While Congress has been clearly been cahoots with the financial
nabobs, that really hasn't changed since the 1950s. What's changed is
the disappearance or severe shrinkage of what John Kenneth Galbraith
called "countervailing power," i.e., the organized labor movement and
various leftoid movements of the late 1960s and early 1970s. Thus,
David's "Who'll guard the guardians?" question is apt. What's the
answer? It's mass democratic movements at the grassroots to take
political power away from the rich and their pet Congresscritters.

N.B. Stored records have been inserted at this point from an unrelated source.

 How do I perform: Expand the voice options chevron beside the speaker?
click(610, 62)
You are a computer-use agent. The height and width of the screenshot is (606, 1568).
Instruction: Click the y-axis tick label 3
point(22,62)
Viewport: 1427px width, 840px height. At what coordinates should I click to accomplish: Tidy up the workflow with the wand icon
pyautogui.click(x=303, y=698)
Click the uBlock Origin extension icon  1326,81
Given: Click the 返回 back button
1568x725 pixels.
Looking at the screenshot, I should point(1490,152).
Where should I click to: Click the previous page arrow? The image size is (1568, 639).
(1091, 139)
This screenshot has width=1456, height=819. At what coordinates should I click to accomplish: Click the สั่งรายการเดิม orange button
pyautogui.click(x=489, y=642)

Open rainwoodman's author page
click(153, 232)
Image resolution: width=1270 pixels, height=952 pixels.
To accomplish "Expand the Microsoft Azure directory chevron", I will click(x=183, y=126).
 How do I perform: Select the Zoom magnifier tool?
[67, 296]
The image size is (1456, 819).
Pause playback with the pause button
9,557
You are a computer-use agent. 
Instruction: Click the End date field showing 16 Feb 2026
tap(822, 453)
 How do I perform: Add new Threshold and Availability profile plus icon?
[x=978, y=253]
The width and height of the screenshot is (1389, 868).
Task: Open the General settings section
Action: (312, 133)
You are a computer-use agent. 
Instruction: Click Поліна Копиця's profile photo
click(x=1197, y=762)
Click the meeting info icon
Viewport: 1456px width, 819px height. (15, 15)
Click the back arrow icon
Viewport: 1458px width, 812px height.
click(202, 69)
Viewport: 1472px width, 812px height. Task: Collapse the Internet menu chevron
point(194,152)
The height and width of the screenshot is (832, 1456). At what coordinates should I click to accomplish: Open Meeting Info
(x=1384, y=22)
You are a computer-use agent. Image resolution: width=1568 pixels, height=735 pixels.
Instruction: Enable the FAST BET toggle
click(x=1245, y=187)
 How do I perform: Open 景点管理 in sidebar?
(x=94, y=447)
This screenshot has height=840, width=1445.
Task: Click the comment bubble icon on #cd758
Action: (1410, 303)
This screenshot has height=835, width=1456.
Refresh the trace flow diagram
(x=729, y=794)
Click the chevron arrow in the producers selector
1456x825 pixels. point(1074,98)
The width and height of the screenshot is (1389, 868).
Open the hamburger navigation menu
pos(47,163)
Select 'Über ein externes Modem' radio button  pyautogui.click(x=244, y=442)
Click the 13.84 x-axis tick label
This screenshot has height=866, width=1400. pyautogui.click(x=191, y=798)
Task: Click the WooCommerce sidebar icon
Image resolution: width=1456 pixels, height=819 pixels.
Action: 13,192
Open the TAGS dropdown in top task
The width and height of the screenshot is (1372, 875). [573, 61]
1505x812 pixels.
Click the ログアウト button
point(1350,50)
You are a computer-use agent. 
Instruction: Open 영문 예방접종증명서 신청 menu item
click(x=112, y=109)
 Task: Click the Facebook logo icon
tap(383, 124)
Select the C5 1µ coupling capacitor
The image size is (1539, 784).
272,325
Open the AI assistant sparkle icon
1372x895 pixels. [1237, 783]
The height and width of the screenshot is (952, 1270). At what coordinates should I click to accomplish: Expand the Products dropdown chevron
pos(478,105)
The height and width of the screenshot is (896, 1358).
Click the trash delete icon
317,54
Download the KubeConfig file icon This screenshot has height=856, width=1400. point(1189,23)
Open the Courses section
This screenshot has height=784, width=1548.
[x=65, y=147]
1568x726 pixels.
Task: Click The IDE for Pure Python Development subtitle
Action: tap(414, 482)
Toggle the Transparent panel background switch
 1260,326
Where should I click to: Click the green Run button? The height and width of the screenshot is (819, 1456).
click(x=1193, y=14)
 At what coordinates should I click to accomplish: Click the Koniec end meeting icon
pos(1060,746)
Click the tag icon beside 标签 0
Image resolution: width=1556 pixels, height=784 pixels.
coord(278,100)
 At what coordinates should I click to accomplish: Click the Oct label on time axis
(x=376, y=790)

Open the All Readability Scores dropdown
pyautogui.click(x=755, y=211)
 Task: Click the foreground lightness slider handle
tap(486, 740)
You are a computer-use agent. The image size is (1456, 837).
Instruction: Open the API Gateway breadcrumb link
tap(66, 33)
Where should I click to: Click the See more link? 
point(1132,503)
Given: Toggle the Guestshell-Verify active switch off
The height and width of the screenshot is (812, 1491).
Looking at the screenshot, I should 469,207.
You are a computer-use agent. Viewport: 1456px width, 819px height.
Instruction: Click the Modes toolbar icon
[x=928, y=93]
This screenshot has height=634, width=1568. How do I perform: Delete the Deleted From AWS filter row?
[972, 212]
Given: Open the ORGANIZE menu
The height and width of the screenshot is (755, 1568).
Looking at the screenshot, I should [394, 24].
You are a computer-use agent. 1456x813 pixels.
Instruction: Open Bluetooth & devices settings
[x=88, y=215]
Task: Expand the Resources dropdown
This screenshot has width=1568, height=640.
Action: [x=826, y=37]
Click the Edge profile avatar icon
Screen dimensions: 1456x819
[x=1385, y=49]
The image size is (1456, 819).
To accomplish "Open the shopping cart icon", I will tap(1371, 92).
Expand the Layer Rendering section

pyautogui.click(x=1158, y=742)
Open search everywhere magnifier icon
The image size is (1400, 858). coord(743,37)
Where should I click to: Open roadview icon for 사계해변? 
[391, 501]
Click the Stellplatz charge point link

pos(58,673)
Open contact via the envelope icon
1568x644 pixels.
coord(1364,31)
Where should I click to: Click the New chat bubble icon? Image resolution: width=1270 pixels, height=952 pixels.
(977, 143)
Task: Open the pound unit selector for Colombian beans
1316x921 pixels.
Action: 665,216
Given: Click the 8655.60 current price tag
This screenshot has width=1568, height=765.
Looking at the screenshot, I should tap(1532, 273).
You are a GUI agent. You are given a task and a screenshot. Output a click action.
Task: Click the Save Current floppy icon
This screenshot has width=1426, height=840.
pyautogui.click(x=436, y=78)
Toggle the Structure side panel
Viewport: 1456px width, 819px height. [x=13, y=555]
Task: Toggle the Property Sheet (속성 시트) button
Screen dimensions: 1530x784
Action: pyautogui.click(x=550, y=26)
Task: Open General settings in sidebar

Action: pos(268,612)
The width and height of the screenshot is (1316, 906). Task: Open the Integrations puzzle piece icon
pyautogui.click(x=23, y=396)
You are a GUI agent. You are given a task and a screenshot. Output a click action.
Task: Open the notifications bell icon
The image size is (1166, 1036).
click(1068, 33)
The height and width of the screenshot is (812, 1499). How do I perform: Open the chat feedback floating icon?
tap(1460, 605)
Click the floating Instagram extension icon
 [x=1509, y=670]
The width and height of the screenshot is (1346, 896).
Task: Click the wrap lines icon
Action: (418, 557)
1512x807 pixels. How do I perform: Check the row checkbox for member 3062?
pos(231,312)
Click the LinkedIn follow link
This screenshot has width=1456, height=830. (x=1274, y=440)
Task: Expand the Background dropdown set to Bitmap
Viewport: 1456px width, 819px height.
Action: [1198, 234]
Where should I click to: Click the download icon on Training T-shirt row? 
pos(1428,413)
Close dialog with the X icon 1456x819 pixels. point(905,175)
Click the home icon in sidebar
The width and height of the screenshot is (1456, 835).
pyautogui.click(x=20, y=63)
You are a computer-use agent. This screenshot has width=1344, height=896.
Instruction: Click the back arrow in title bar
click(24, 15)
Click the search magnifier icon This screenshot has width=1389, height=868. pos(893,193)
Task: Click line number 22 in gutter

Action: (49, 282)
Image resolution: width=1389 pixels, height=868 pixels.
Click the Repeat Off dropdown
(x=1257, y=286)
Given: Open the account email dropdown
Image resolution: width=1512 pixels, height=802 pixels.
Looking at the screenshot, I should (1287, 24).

(It's clearly not the Teabaggers, with their "I want mine so I can
join the rich, too/we hate anyone who says different" version of
greed.)

Of course, what in hell is "greed," anyway? Doesn't capitalism run on
greed? It's quite an ambiguous term. Liberals of various stripes seem
to be saying that we need to replace bad greed (which drives Goldman
Sachs _et al_) with good greed (of the quiet sort presumed to rule in
the 1950s and 1960s). How's that going to happen? Maybe Pres. Obama
could lead mass consciousness-raising sessions to encourage the
greediest to embrace their inner Buddhas.

That's absurd at best. My view is that the Goldman Sachses of the
world will act more responsibly when their forced to do so by the new
countervailing power mentioned above. Of course, they'll keep on
looking for new loopholes -- and mining old ones -- so that their
inner Ayn Rand can fully re-emerge, like a vulture from the flames.

Ultimately, therefore, we have to get rid of the system run by greed
(i.e., capitalism), even the social-democratic sort in which (most)
greed is channeled in a more positive direction.
-- 
Jim Devine / "Segui il tuo corso, e lascia dir le genti." (Go your own
way and let people talk.) -- Karl, paraphrasing Dante.